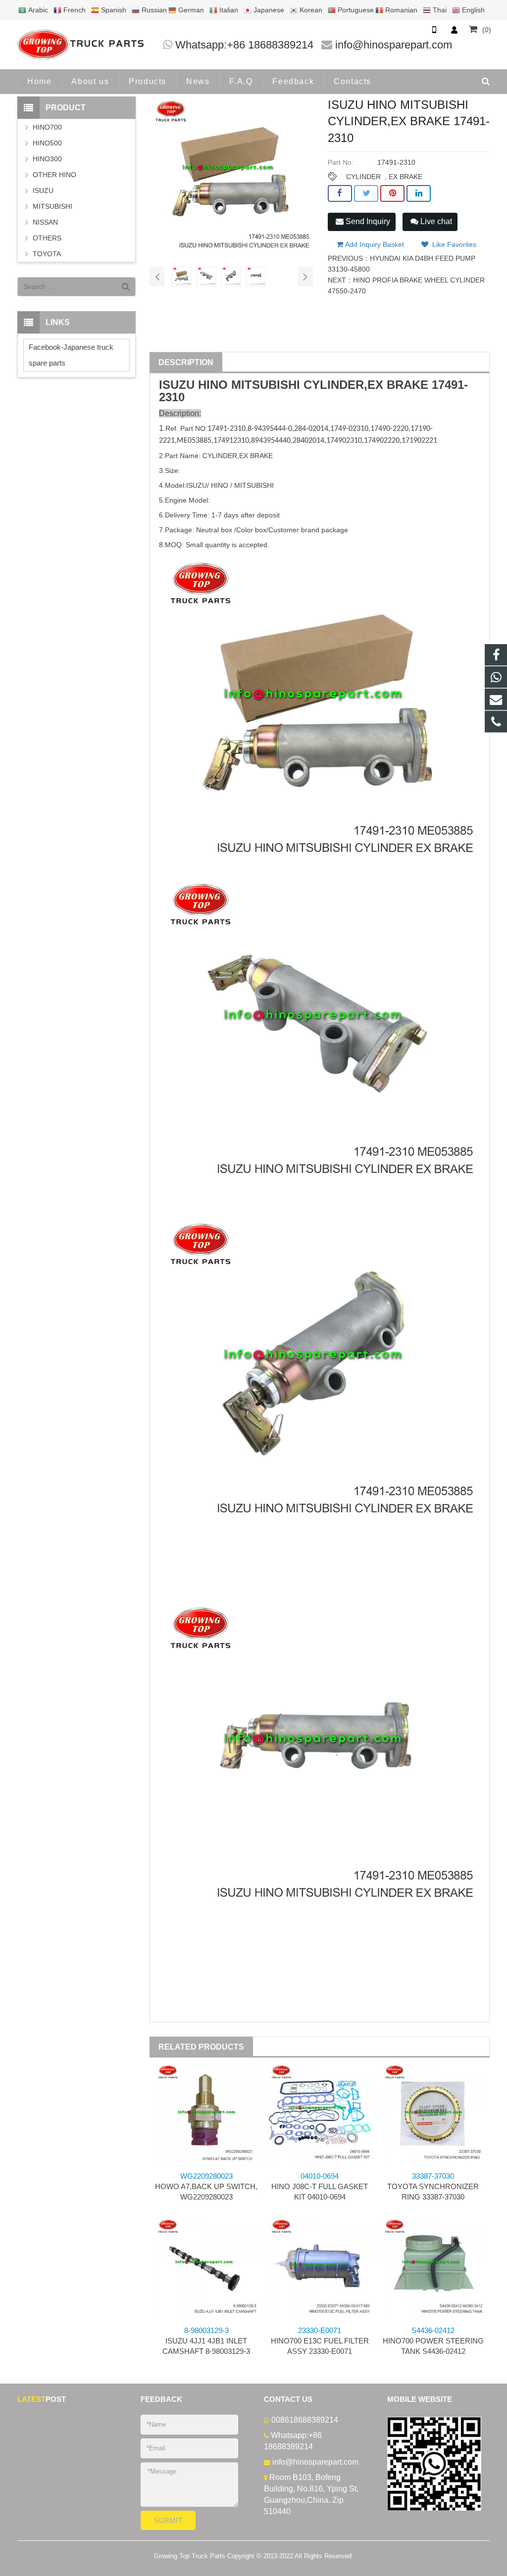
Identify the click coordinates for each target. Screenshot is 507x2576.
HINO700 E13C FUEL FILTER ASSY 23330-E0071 (320, 2340)
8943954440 (271, 441)
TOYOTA (47, 254)
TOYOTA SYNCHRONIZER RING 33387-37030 (433, 2186)
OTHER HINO (54, 175)
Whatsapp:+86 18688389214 (244, 45)
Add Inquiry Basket (373, 244)
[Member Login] (454, 30)
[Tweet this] (366, 193)
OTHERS (47, 238)
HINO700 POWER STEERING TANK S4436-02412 (433, 2340)
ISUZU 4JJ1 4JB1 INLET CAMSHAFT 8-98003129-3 (206, 2340)
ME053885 (194, 441)
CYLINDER (363, 177)
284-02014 (311, 429)
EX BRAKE (405, 177)
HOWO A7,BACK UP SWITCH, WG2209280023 (206, 2186)
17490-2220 (389, 429)
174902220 (382, 441)
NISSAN (45, 222)
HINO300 (47, 159)
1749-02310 (349, 429)
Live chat (435, 221)
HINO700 (47, 127)
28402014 (308, 441)
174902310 (344, 441)
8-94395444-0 (270, 429)
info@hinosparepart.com (393, 45)
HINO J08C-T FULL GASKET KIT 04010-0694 (319, 2186)
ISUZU (177, 384)
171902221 (419, 441)
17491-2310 (226, 429)
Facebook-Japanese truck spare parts (71, 355)
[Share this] (340, 193)
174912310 (231, 441)
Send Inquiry (367, 221)
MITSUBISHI (265, 384)
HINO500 (47, 143)
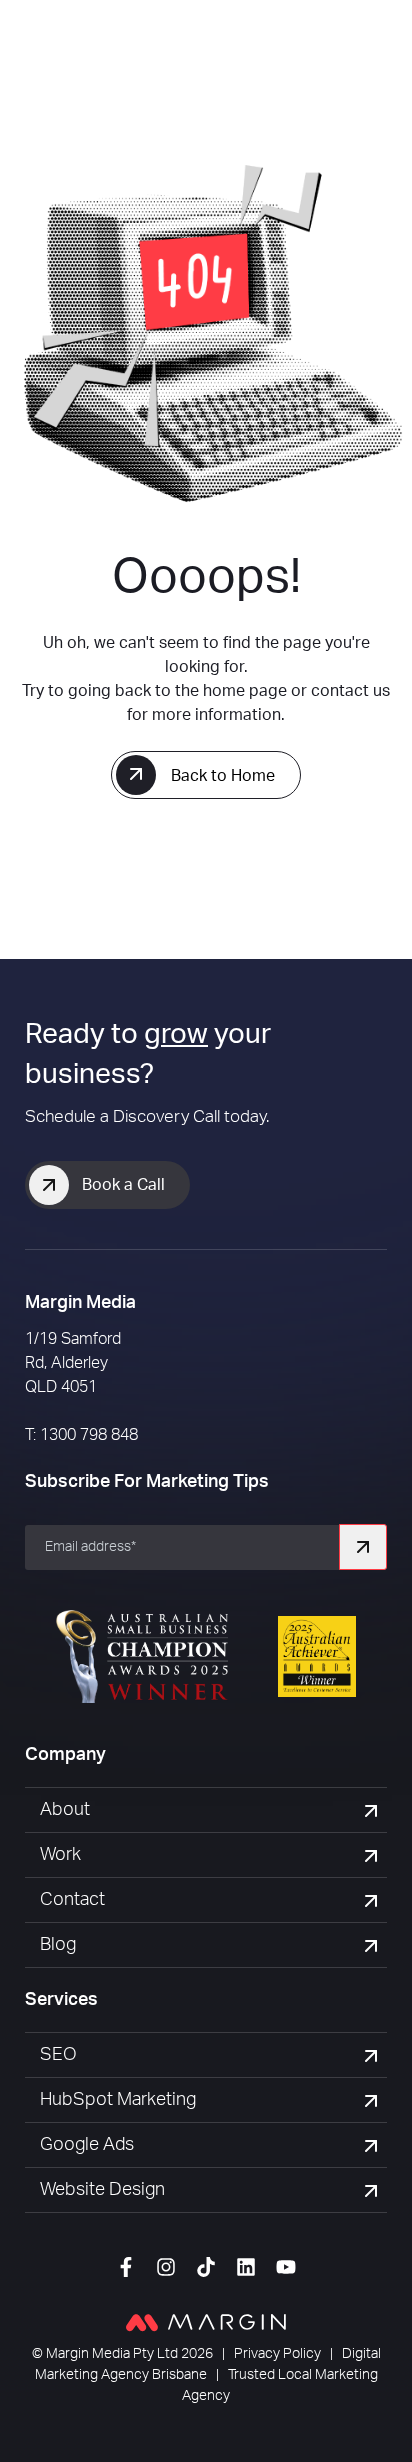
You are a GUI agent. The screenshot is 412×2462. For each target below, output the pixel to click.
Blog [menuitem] (58, 1945)
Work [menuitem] (60, 1855)
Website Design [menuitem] (102, 2190)
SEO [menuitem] (58, 2055)
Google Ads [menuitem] (87, 2145)
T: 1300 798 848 (81, 1435)
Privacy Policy (277, 2354)
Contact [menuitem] (72, 1900)
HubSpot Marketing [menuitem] (118, 2100)
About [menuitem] (65, 1810)
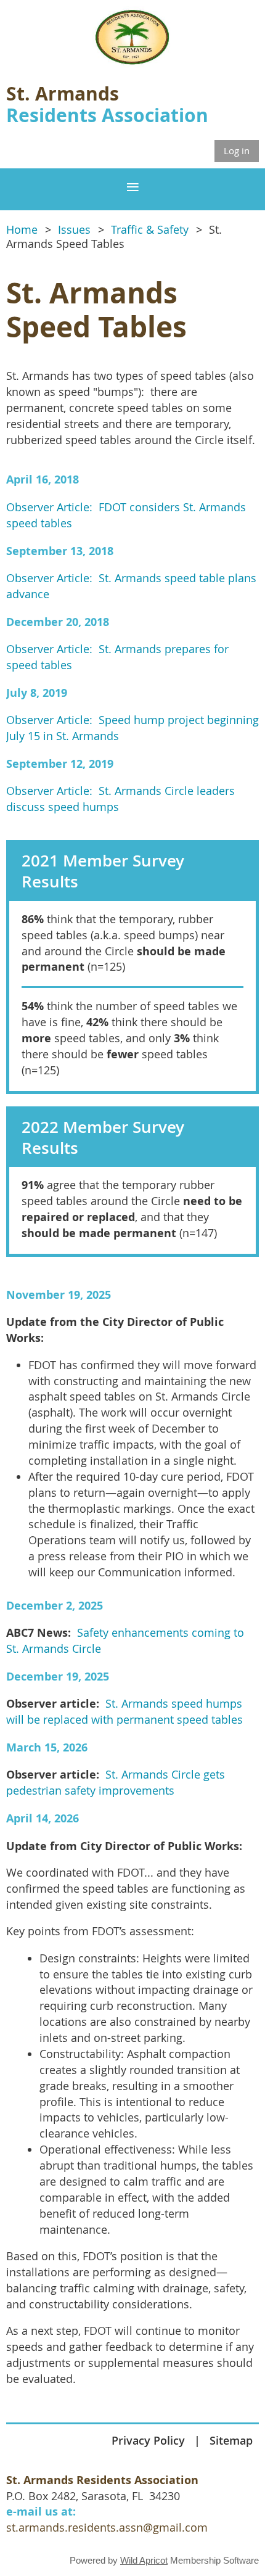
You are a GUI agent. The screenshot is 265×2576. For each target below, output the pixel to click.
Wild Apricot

> _TASK ITEM_
Omit the pictures. Print, word for word, the lines from the beginning of the entries above through the line that holds "info@hinosparepart.com (393, 45)".

> _SOLUTION TO THIS PROBLEM_
Identify the click coordinates for each target. Screenshot is 507x2576.
HINO700 E13C FUEL FILTER ASSY 23330-E0071 (320, 2340)
8943954440 (271, 441)
TOYOTA (47, 254)
TOYOTA SYNCHRONIZER RING 33387-37030 (433, 2186)
OTHER HINO (54, 175)
Whatsapp:+86 18688389214 (244, 45)
Add Inquiry Basket (373, 244)
[Member Login] (454, 30)
[Tweet this] (366, 193)
OTHERS (47, 238)
HINO700 POWER STEERING TANK S4436-02412 (433, 2340)
ISUZU 4JJ1 4JB1 INLET CAMSHAFT 8-98003129-3 (206, 2340)
ME053885 (194, 441)
CYLINDER (363, 177)
284-02014 (311, 429)
EX BRAKE (405, 177)
HOWO A7,BACK UP SWITCH, WG2209280023 (206, 2186)
17490-2220 (389, 429)
174902220 (382, 441)
NISSAN (45, 222)
HINO300 (47, 159)
1749-02310 (349, 429)
Live chat (435, 221)
HINO700 (47, 127)
28402014 (308, 441)
174902310 (344, 441)
8-94395444-0 (270, 429)
info@hinosparepart.com (393, 45)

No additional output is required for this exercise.